- [DATA SHOWN]
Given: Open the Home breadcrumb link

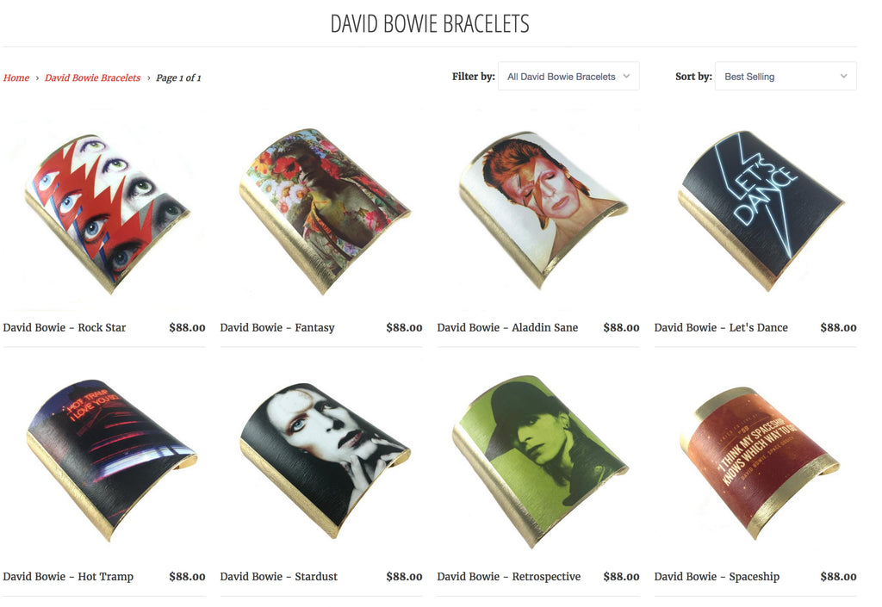Looking at the screenshot, I should click(16, 78).
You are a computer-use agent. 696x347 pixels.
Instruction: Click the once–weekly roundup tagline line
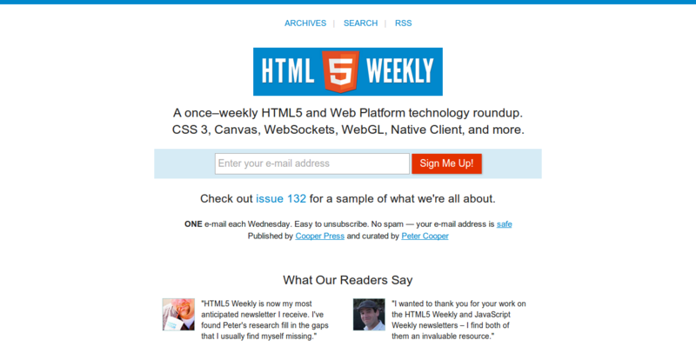click(x=348, y=113)
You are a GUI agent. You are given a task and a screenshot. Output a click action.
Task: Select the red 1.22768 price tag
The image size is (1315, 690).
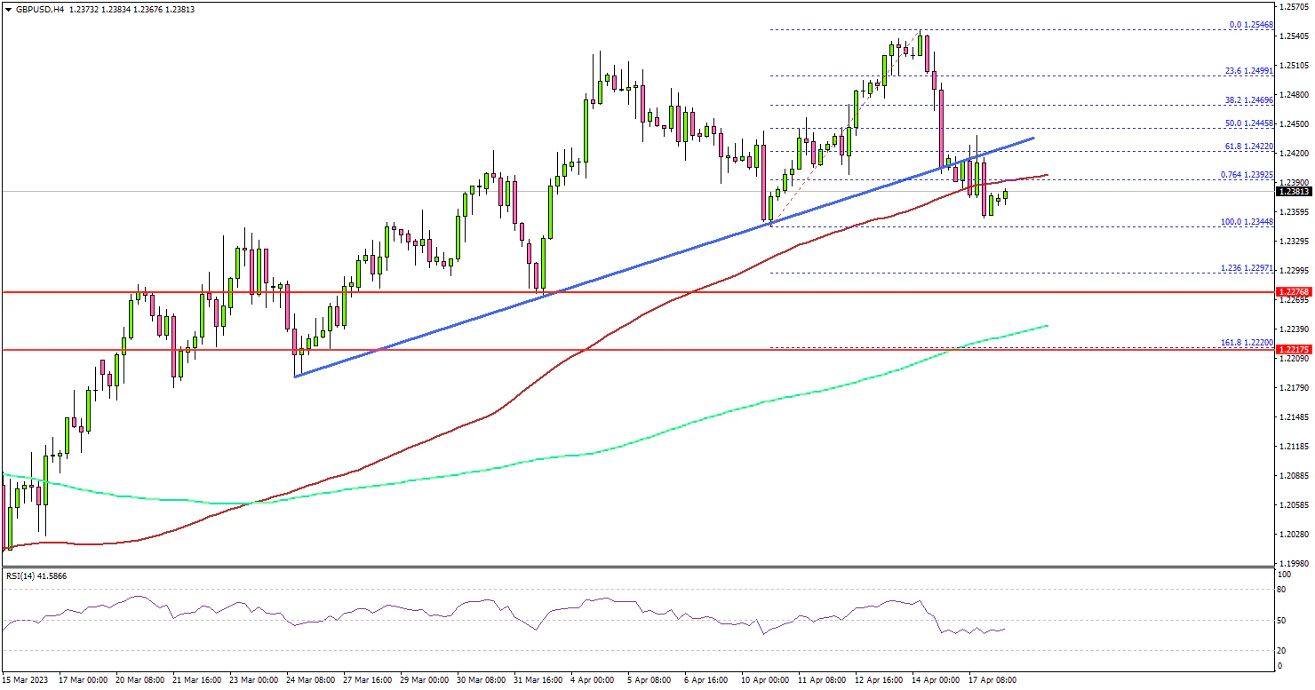click(x=1293, y=291)
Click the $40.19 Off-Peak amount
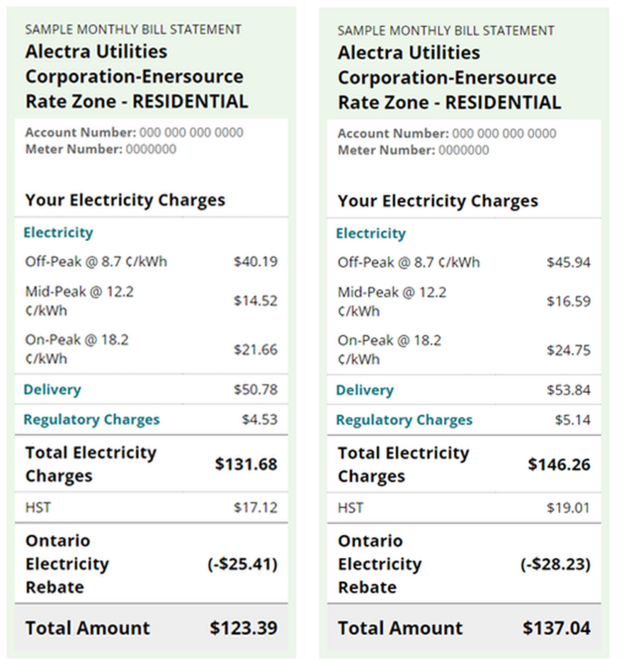631x659 pixels. pos(256,262)
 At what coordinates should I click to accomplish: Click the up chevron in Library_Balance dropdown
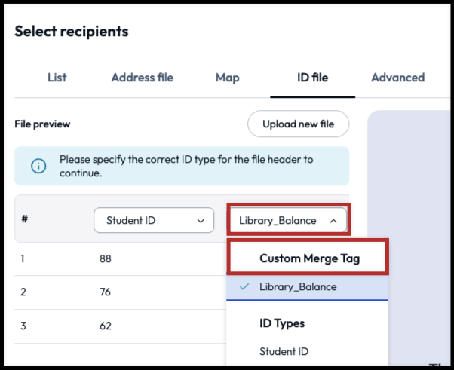pos(333,221)
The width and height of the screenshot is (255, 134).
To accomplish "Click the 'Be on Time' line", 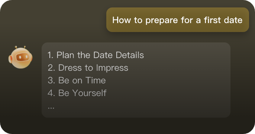I will [77, 80].
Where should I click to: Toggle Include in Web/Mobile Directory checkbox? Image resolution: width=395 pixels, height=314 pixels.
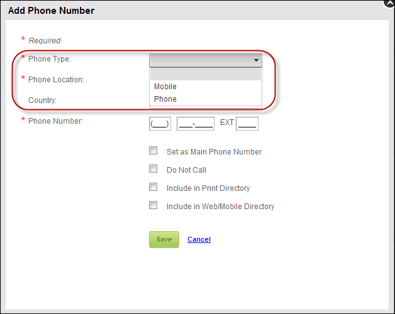click(153, 205)
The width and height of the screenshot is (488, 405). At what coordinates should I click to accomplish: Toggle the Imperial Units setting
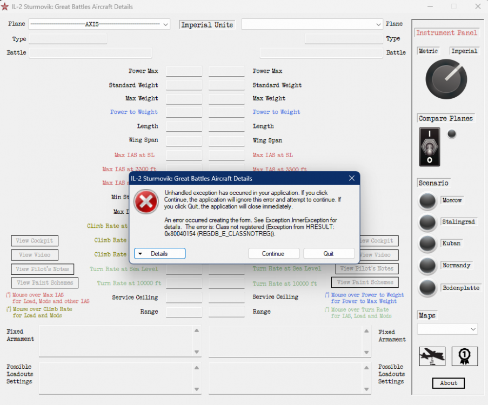(x=207, y=24)
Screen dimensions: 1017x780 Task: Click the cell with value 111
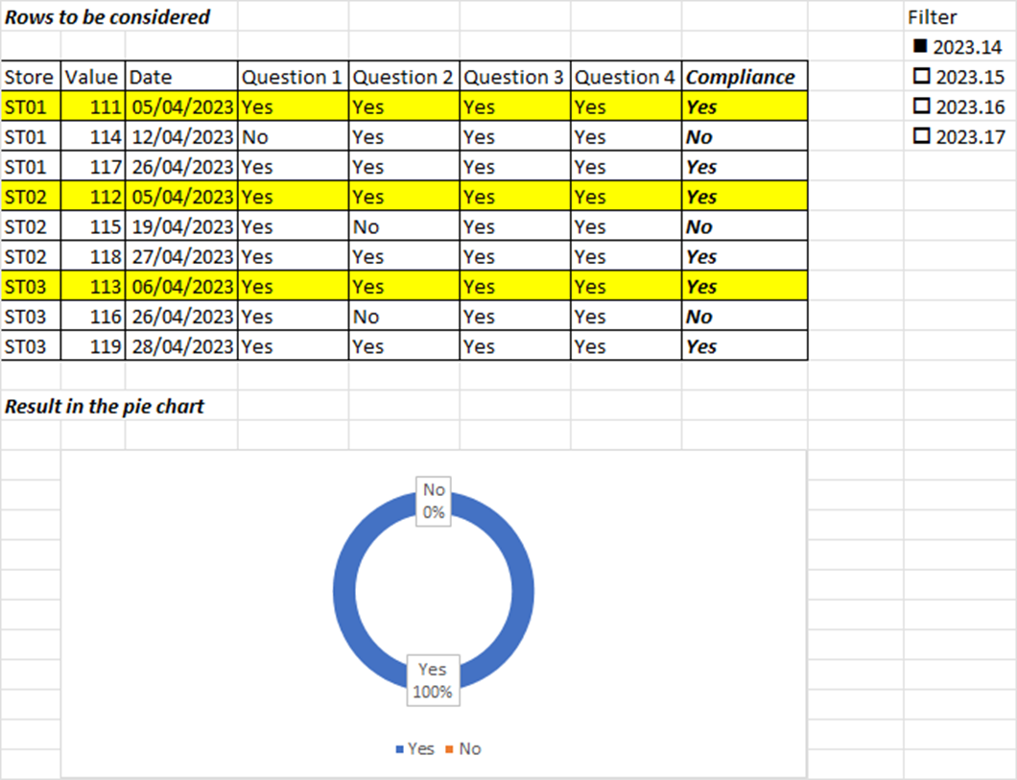tap(93, 106)
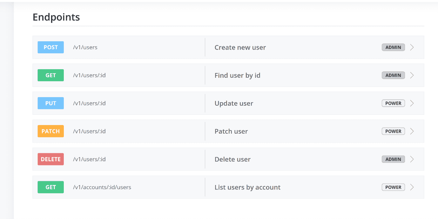Open Patch user details via chevron
This screenshot has height=219, width=438.
[x=412, y=131]
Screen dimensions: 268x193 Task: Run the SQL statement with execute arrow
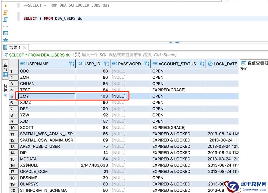pos(5,6)
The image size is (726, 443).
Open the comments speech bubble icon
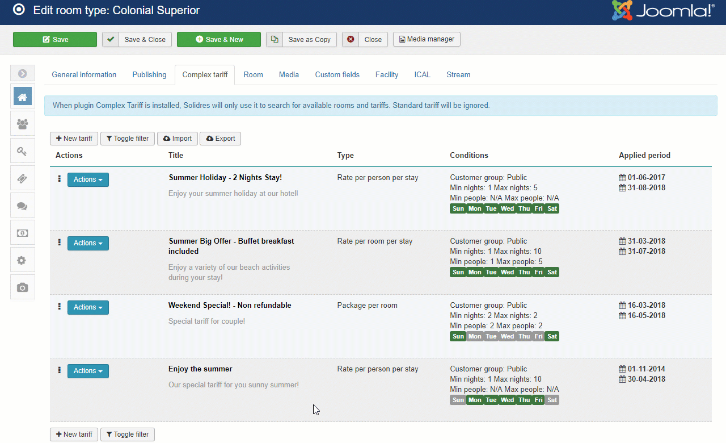(23, 206)
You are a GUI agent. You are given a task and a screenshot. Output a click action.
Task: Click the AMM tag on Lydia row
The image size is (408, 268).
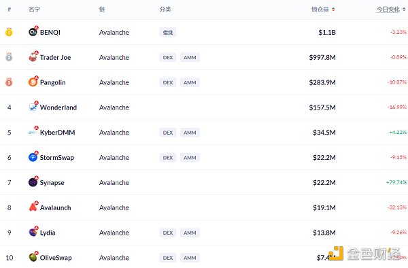pyautogui.click(x=190, y=233)
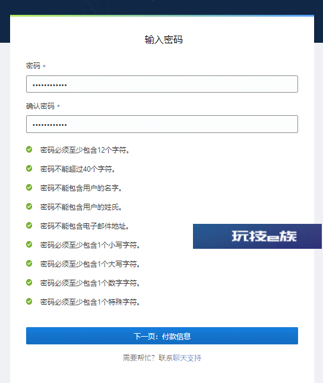Click green check beside 40个字符 limit
323x383 pixels.
coord(29,169)
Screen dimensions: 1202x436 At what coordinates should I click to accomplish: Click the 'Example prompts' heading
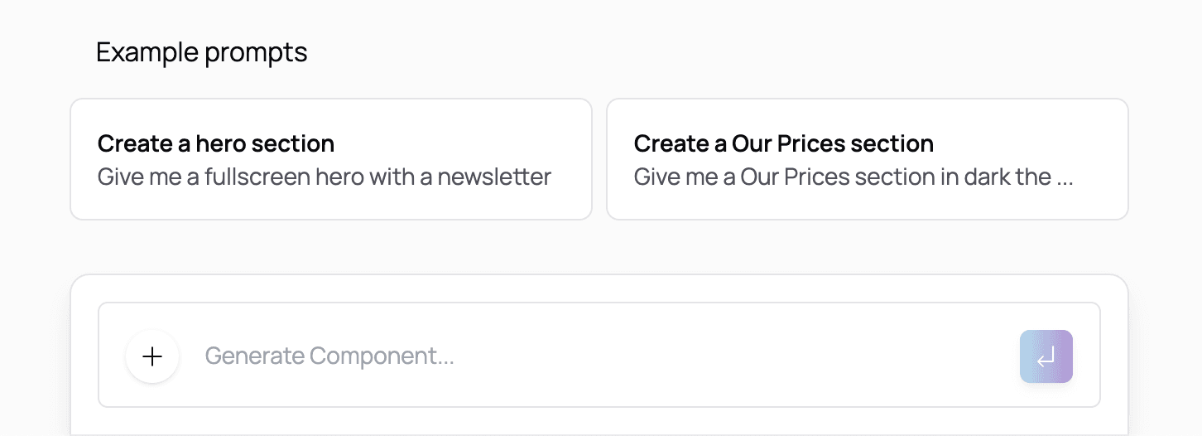click(201, 52)
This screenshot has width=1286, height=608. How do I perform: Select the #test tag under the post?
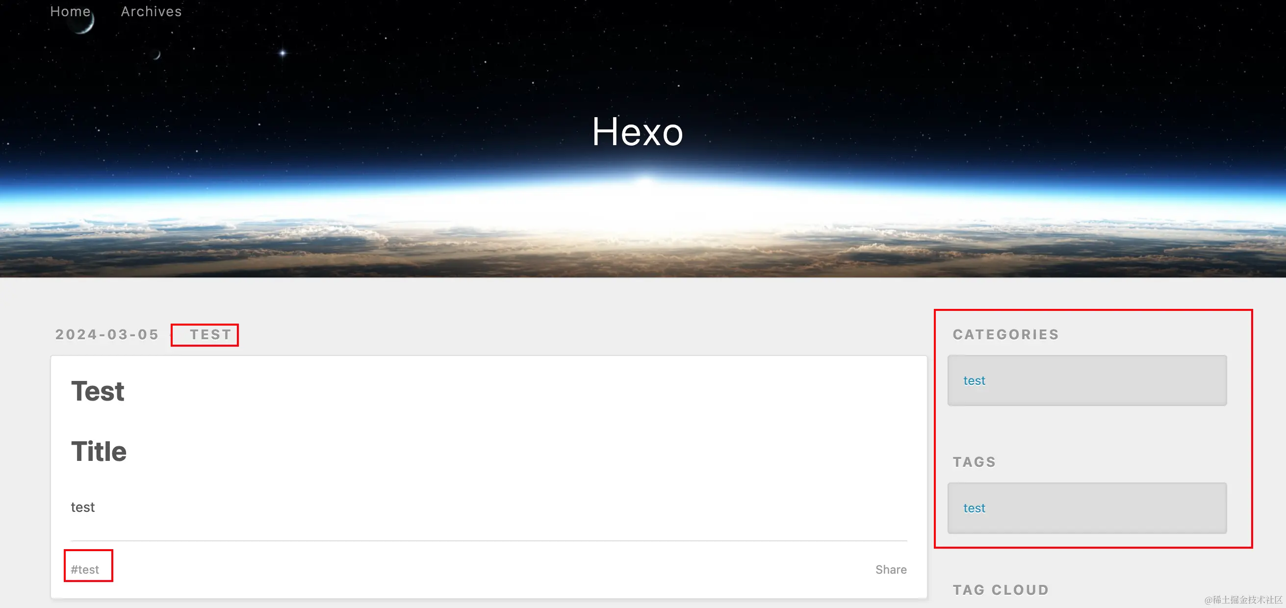coord(85,570)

- [YOUR OBJECTIVE] Exactly the lines running from the one with "The image size is (408, 268)." through the end of the listing above must be output, both ends included. No pictures belong in the output.

- [RESULT]
The image size is (408, 268).
pyautogui.click(x=190, y=233)
Click green check beside 40个字符 limit
323x383 pixels.
coord(29,169)
Screen dimensions: 1202x436 At what coordinates should I click to accomplish: Click the 'Example prompts' heading
click(201, 52)
This screenshot has width=1286, height=608. How do I perform: Select the #test tag under the post?
coord(85,570)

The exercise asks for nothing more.